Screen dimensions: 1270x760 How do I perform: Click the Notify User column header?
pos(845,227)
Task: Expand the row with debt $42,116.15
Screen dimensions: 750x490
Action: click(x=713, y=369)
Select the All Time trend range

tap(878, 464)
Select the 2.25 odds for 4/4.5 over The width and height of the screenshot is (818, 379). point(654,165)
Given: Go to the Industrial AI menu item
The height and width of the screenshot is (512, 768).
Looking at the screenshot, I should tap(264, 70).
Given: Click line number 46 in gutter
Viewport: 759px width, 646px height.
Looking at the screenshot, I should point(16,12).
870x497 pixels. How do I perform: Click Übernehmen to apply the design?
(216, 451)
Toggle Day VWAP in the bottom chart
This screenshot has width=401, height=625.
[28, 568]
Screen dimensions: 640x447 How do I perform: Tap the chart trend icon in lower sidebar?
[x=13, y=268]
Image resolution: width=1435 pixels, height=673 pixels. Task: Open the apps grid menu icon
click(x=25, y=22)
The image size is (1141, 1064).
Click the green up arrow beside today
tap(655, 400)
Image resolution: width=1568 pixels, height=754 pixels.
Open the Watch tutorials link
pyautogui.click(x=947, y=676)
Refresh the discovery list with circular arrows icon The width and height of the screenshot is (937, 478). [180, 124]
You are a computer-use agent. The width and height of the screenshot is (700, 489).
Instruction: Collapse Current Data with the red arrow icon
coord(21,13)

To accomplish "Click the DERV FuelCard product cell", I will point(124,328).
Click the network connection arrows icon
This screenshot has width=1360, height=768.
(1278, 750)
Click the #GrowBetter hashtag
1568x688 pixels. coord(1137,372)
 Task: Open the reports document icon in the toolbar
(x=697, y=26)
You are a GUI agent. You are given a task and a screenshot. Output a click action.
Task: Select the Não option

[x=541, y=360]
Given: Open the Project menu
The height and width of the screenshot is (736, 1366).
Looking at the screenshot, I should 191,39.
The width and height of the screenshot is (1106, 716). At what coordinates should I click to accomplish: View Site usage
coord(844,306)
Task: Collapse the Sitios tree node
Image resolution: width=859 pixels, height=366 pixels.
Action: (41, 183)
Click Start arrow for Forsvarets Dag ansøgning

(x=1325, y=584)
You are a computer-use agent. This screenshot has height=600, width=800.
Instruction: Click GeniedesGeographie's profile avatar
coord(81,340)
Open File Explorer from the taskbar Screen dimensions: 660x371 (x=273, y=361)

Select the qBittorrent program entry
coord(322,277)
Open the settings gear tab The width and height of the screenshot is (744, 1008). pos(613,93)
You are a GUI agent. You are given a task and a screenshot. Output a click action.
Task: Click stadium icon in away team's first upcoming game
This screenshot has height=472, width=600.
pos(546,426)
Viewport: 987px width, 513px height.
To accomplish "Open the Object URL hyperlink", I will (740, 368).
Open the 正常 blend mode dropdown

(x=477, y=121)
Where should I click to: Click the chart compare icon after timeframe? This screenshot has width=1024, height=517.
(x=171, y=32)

* [DIRECTIONS FOR THIS TASK]: Reproduce word for word the part of the entries that runs from the very first line through the line containing "[x=13, y=268]", with both of those lines included.

* [THE REPLY]:
Screen dimensions: 1270x760 How do I perform: Click the Notify User column header?
pos(845,227)
Task: Expand the row with debt $42,116.15
Screen dimensions: 750x490
Action: click(x=713, y=369)
Select the All Time trend range

tap(878, 464)
Select the 2.25 odds for 4/4.5 over The width and height of the screenshot is (818, 379). point(654,165)
Given: Go to the Industrial AI menu item
The height and width of the screenshot is (512, 768).
Looking at the screenshot, I should tap(264, 70).
Given: Click line number 46 in gutter
Viewport: 759px width, 646px height.
Looking at the screenshot, I should point(16,12).
870x497 pixels. How do I perform: Click Übernehmen to apply the design?
(216, 451)
Toggle Day VWAP in the bottom chart
This screenshot has width=401, height=625.
[28, 568]
Screen dimensions: 640x447 How do I perform: Tap the chart trend icon in lower sidebar?
[x=13, y=268]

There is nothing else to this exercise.